Photo Jacques Desmarais, Béthanie, 13 mars 2016. |
Roméo Bouchard : Le GOÛT d'un PAYS...
« Je sors de deux jours de tournage avec mon fils, pour un long métrage documentaire de Francis Legault sur LE GOÛT D'UN PAYS, sous un froid hivernal sans doute typique des exrêmes d'un climat surchauffé: le sirop d'érable et la cabane à sucre comme marqueur de l'identité d'un peuple modelé par l'hiver, qui se reconnaît dans ces peuplements nobles et fragiles de grands érables centenaires qui rougissent à l'automne et marquent la fin de l'hiver avec leur sucre magique devenu le SUCRE DU PAYS, et dans ces feuilles en dentelle qui sont devenues le symbole que l'occupant nous a dérobé, comme tout le reste, y compris le nom de Canada et Canadiens qui servait depuis les débuts à désigner ces bizarres de Français méconnaissables après les hivers passés dans ce pays du froid.
Cette cabane à sucre bâtie de nos mains et cette érablière dont nous connaissons, mon fils et moi, chaque arbre, est notre chez nous et ce qui nous reste du Petit Pays où je suis revenu refaire mes racines et ma tête, mais elle n'est déjà plus qu'une épave, un iceberg perdu en train de fondre dans l'océan de consommation et de facilité qui est en voie de submerger notre planète, une sorte d'arche de Noé comme celle de la Bible: "on mangeait et buvait, prenait femme et mari, jusqu'au jour où Noé entra dans l'arche et les gens ne se doutèrent de rien, jusqu'à l'arrivée du déluge, qui les emporta tous."
Je suis plus convaincu que jamais que l'industrialisation et la commercialisation mondiale du sirop d 'érable sont en train de dissoudre et de réduire à un folklore cette identité forgée au cours de toutes ces années à préparer l'hiver et à lui survivre.

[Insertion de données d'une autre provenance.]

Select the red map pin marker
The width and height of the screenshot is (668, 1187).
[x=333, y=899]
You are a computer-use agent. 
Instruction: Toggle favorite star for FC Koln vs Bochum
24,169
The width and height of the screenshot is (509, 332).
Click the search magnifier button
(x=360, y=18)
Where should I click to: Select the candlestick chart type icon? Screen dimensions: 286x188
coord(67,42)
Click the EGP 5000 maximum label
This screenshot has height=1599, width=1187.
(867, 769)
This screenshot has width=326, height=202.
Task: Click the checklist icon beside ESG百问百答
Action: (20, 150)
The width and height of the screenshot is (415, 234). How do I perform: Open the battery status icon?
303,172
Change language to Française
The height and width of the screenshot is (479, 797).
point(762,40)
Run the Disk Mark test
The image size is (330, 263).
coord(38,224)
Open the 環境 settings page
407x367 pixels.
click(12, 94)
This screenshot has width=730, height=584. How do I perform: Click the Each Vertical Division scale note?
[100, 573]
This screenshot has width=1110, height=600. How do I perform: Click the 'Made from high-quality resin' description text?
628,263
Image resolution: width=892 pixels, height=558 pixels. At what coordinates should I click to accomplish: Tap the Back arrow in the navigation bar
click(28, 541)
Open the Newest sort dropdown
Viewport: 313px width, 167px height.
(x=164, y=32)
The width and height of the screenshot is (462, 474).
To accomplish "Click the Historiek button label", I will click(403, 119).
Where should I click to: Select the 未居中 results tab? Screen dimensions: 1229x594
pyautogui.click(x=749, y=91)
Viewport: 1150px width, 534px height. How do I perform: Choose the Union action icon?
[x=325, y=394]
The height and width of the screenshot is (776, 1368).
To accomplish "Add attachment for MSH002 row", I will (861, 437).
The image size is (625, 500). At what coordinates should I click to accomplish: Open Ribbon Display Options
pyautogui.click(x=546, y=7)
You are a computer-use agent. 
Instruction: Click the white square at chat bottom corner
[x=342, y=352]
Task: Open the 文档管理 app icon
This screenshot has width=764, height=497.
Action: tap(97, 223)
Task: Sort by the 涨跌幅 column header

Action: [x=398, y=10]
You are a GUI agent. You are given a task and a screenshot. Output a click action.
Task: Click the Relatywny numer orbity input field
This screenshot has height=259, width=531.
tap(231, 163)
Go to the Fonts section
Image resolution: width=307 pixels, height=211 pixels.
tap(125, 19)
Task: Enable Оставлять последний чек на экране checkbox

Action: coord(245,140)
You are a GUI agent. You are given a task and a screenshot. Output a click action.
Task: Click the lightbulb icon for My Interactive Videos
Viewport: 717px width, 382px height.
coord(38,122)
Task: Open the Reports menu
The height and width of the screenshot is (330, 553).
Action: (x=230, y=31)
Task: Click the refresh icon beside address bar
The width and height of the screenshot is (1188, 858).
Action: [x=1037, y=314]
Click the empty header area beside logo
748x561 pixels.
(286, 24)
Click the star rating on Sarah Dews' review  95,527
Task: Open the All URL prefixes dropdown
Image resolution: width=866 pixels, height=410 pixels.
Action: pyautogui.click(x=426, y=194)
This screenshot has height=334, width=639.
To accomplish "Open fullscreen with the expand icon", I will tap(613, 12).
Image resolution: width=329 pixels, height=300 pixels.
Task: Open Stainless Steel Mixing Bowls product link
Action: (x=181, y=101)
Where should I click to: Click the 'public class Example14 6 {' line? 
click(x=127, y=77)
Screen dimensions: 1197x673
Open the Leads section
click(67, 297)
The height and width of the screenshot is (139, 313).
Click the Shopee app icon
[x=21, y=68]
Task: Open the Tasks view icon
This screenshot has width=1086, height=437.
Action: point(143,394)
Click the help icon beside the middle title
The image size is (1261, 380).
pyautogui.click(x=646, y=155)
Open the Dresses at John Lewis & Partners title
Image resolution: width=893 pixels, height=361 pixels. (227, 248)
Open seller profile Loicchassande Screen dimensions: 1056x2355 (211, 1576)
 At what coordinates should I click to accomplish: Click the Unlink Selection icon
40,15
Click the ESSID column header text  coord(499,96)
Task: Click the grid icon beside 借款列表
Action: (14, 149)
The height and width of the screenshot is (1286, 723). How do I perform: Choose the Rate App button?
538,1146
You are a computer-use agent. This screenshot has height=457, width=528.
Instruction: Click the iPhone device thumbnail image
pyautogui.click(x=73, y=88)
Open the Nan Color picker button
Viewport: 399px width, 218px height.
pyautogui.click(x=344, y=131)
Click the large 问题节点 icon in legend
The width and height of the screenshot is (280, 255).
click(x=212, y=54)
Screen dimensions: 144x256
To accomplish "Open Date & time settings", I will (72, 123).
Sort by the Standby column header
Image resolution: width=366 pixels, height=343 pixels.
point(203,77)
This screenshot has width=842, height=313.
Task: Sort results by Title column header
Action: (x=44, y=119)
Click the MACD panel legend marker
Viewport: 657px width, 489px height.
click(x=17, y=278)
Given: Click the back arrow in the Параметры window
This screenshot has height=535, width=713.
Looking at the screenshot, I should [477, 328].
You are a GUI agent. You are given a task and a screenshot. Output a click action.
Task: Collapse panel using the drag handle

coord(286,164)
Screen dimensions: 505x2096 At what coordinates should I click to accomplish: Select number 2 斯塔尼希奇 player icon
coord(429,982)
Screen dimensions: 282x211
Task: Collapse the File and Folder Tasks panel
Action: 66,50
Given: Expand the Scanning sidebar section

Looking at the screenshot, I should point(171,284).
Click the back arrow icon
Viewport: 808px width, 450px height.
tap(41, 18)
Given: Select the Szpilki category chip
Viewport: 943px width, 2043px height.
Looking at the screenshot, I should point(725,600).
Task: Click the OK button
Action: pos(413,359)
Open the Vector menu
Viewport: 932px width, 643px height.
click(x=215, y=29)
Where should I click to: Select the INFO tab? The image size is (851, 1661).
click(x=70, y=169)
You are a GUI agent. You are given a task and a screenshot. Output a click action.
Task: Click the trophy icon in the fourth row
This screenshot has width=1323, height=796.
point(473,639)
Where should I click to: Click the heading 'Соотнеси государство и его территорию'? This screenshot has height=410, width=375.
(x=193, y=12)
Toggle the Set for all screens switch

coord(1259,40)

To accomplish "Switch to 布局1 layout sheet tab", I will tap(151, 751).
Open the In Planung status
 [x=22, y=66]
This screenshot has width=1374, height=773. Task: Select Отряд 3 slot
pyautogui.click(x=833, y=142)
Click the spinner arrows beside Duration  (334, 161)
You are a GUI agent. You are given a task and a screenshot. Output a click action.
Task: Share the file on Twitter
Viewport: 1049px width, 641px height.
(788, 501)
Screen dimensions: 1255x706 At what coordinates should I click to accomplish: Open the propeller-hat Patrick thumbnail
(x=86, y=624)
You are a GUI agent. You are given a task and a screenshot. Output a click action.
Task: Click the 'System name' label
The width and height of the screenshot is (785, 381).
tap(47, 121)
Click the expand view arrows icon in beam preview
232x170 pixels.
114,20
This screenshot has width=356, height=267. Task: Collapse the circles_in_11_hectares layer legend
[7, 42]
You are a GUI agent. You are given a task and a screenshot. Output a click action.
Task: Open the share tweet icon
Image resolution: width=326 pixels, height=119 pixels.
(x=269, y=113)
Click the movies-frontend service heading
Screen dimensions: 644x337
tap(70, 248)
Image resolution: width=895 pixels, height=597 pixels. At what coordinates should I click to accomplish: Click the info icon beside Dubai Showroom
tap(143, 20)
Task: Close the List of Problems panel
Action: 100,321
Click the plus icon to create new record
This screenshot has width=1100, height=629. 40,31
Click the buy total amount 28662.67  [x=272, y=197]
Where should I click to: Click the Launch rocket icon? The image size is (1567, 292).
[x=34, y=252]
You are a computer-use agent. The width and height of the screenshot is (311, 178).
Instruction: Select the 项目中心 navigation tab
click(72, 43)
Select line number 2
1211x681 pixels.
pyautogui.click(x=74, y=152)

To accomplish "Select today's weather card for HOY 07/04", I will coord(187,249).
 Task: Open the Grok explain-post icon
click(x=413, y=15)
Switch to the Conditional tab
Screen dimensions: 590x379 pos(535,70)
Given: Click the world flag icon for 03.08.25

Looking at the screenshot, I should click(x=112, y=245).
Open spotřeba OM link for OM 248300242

Le sirop d'érable n'est déjà plus le temps des sucres, la cabane à sucre et les réserves de sirop pour l'année: c'est désormais 43 millions d'entailles, 7300 entreprises, 13 500 acériculteurs, 10 000 emplois, qui rapportent près d'un milliard par année à notre PIB et constituent un de nos plus importants produits d'exportation.
Quand je me suis battu, au début des années 2000, avec 400 acériculteurs de l'arrière-pays qui ne voulaient pas de contingentement et d'agence de vente obligatoire dans le sirop, je ne réalisais pas jusqu'à quel point c'était le début de la fin de l'érable comme marqueur de notre identité. Le marché a été stabilisé, mais le rapport au pays et à la Nature est disparu.
Je ne réalisais pas jusqu'à quel point le rouleau compresseur du libre-échange commercial allait rapidement dissoudre partout les cultures et les identités dans la grande soupe toxique du marché et du PIB et entraîner la planète dans un dérèglement général.
Plus que jamais je dis qu'il est temps de réaliser que nous ne survivrons pas, comme peuple et comme espèce, au libre-échange.»